The Lyceum Theatre is a Broadway theatre located at 149 West 45th Street in midtown Manhattan, New York City. Opened in 1903, it is one of the two oldest surviving Broadway venues (along with the New Amsterdam Theatre). The Lyceum is the oldest continuously operating legitimate theatre in New York City, and the first Broadway Theatre ever to be granted landmark status (1974). It is one of the few theatres in New York which continues to operate under its original name.
Designed by architects Herts & Tallant, the Lyceum was built by impresario Daniel Frohman, replacing Frohman's earlier Lyceum on Fourth Avenue that closed in April 1902. The new Lyceum opened on November 2, 1903 with the play The Proud Prince. Frohman's brother Charles served as the theater's manager until his death in 1915. Among the prominent performers who appeared on the Lyceum's stage in its early years were Ethel Barrymore, Billie Burke, Basil Rathbone, Fanny Brice, Walter Huston, Miriam Hopkins, and Cornelia Otis Skinner.
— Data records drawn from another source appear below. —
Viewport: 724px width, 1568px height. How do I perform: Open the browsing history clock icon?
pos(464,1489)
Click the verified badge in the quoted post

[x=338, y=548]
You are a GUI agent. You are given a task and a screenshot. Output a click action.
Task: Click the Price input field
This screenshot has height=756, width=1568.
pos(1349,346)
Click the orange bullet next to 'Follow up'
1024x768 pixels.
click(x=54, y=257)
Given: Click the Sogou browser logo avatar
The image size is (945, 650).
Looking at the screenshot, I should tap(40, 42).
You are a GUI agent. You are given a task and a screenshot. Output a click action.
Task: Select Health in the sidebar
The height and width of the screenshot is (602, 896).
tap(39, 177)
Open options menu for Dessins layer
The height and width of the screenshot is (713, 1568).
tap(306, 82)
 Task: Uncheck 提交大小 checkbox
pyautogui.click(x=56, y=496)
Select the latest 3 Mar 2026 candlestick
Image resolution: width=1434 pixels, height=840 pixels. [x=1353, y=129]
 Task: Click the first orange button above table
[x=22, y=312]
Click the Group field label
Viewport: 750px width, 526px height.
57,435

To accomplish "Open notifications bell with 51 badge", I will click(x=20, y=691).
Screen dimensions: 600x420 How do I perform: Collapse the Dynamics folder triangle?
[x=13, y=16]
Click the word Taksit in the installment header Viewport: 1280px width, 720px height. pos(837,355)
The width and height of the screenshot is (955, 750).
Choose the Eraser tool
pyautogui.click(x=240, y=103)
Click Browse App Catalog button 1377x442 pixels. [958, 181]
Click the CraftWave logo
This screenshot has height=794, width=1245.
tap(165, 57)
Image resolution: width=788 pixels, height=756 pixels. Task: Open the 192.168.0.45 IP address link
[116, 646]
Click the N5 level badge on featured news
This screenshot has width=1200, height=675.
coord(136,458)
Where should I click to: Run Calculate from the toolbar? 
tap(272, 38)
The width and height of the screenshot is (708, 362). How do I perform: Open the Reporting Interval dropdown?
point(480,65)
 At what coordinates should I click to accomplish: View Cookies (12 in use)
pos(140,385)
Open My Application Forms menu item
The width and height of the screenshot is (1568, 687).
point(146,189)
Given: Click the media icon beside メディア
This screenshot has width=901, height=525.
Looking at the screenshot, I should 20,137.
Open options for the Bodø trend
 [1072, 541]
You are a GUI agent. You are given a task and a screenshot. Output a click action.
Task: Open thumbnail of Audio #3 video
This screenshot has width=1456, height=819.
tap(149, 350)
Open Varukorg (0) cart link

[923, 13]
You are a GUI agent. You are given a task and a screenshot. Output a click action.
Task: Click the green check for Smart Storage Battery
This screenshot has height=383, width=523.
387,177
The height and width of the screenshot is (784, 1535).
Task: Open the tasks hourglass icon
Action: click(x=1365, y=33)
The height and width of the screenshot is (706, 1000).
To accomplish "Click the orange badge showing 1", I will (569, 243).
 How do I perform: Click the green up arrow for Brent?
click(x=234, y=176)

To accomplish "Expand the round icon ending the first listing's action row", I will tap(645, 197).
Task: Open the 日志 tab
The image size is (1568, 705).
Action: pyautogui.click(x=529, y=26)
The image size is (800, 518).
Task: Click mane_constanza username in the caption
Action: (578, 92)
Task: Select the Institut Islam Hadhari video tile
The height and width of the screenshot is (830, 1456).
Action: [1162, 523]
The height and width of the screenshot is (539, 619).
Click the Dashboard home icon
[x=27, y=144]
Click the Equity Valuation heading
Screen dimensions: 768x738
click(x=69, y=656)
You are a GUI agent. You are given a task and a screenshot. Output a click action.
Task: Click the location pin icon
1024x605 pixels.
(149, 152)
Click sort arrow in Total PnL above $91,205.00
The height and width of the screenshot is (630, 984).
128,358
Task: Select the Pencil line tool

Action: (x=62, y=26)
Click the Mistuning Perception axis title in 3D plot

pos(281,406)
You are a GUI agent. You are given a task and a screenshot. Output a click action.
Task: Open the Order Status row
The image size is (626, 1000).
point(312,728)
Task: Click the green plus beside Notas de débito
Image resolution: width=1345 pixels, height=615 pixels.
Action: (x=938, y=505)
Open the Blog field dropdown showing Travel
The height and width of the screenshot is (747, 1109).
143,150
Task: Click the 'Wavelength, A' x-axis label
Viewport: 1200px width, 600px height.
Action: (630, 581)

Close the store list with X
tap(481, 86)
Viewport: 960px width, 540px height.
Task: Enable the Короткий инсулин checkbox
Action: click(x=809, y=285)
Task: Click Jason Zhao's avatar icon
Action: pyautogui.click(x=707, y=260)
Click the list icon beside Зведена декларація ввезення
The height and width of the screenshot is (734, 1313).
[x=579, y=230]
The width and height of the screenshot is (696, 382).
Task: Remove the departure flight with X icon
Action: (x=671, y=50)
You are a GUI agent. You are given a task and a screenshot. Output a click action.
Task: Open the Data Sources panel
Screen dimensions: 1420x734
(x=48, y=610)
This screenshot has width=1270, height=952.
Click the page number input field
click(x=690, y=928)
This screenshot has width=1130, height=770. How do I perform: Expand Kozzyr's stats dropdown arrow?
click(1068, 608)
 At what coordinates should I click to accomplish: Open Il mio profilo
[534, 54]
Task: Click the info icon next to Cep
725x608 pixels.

The theatre maintains most of its original Beaux-Arts design, including its elaborate marble staircases and undulating marquee. Although it has three levels, it is one of the smallest Broadway theatres in terms of capacity, seating only 950. An apartment located above the orchestra, originally used by Frohman, is now the headquarters of the Shubert Archives.